12.4.1. Atom selection Hierarchy — MDAnalysis.core.selection

This module contains objects that represent selections. They are constructed and then applied to the group.

In general, Parser.parse() creates a Selection object from a selection string. This Selection object is then passed an AtomGroup through its apply() method to apply the Selection to the AtomGroup.

This is all invisible to the user through the select_atoms() method of an AtomGroup.

class MDAnalysis.core.selection.AromaticSelection(parser, tokens)[source]

Select aromatic atoms.

Aromaticity is available in the aromaticities attribute and is made available through RDKit

class MDAnalysis.core.selection.BackboneSelection(parser, tokens)[source]

A BackboneSelection contains all atoms with name ‘N’, ‘CA’, ‘C’, ‘O’.

This excludes OT* on C-termini (which are included by, eg VMD’s backbone selection).

Changed in version 1.0.1: bb_atoms changed to set (from numpy array) performance improved by ~100x on larger systems

class MDAnalysis.core.selection.BaseSelection(parser, tokens)[source]

Selection of atoms in nucleobases.

Recognized atom names (from CHARMM):

‘N9’, ‘N7’, ‘C8’, ‘C5’, ‘C4’, ‘N3’, ‘C2’, ‘N1’, ‘C6’, ‘O6’,’N2’,’N6’, ‘O2’,’N4’,’O4’,’C5M’

Changed in version 1.0.1: base_atoms changed to set (from numpy array) performance improved by ~100x on larger systems

class MDAnalysis.core.selection.BoolSelection(parser, tokens)[source]
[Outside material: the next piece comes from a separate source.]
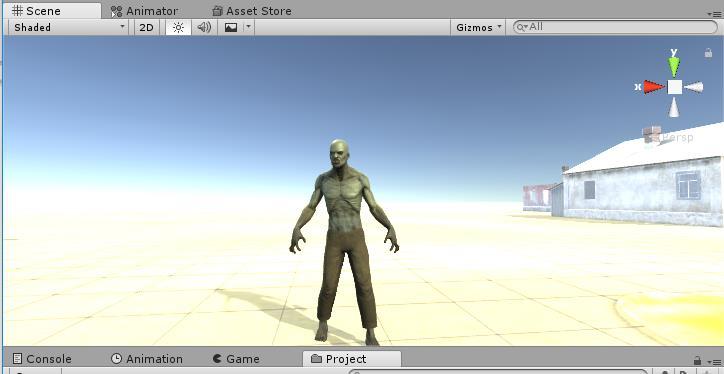The height and width of the screenshot is (374, 724).
Task: Open the effects dropdown arrow beside image icon
Action: coord(248,27)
Selection for boolean values

class MDAnalysis.core.selection.ByNumSelection(parser, tokens)[source]
class MDAnalysis.core.selection.ByResSelection(parser, tokens)[source]

Selects all atoms that are in the same segment and residue as selection

Changed in version 1.0.0: Use "resindices" instead of "resids" (see #2669 and #2672)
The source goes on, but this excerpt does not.